Dia sudah ada di sana lebih dulu, ternyata. Sebut aja namanya Diaz. Orang yang tepat setahun ini jadi partner kerja, dan partner curhat selingan gue selama kerja. Kira-kira tiga hari yang lalu, gue kirim chat 'I hate you' ke Diaz sebagai respon atas pengiriman surat pengunduran diri resminya ke bos, yang kebetulan di-carbon copy ke gue sebagai peer. Dan sejak chat itu, gue berusaha untuk tidak berbicara sama Diaz untuk hal apapun. Hal absurd yang gue lakukan karena:
1. Perbincangan mengenai Diaz yang mau resign sudah jauh hari kami lakukan, jadi seharusnya chat 'I hate you' itu tidak perlu, dan gue ga seharusnya sekaget itu, dan
2. Ya, kenapa harus nggak mau ngobrol lagiiii?!?!

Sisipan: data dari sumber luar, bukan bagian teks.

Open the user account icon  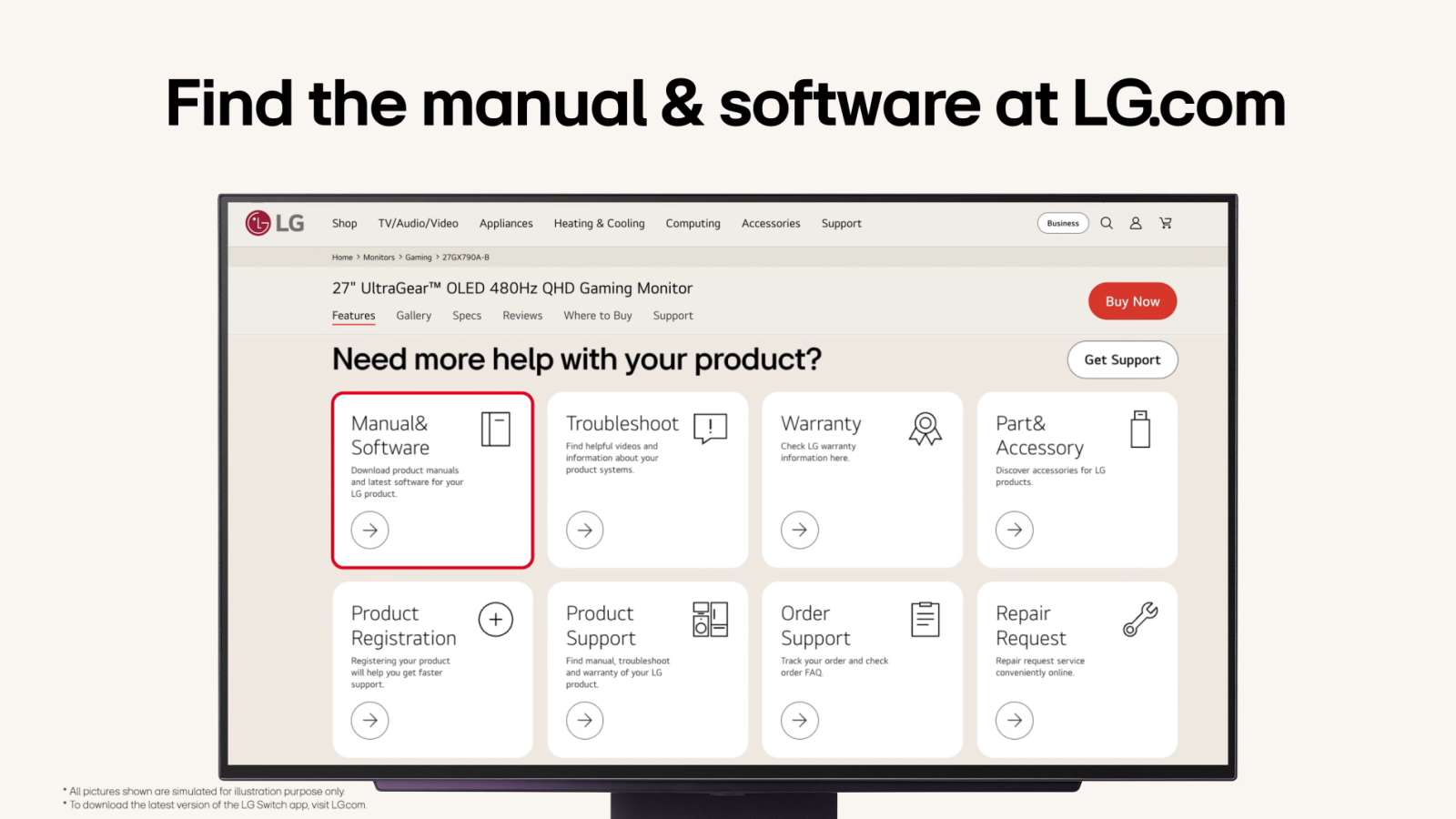[x=1136, y=223]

Entah kenapa, tapi bingung rasanya mau memulai pembicaraan. Padahal idealnya, seharusnya banyak hal yang harusnya kita share dan bicarakan. Kurang dari sebulan lagi Diaz akan pergi dari tim kami. Dan secara teknis, seharusnya kami berdua sudah menyiapkan proses handover - yang tentu aja harusnya dioper ke gue - untuk pekerjaan-pekerjaan yang selama ini dia pegang.
Tapi sejak terakhir kali mengirim 'I hate you' itu, entah kenapa belum ada pembicaraan sama sekali sama Diaz. Bahkan di group whatsapp kerja. Kenapa, ya? Gue juga bingung. Apa diri ini lagi mempersiapkan kalau nanti dia benar-benar sudah pergi? Tapi, buat apa? Toh, Diaz juga pernah bilang, situasinya tidak akan jauh berbeda dengan atau tanpa dia, seharusnya. Terus, kenapa begini, ya?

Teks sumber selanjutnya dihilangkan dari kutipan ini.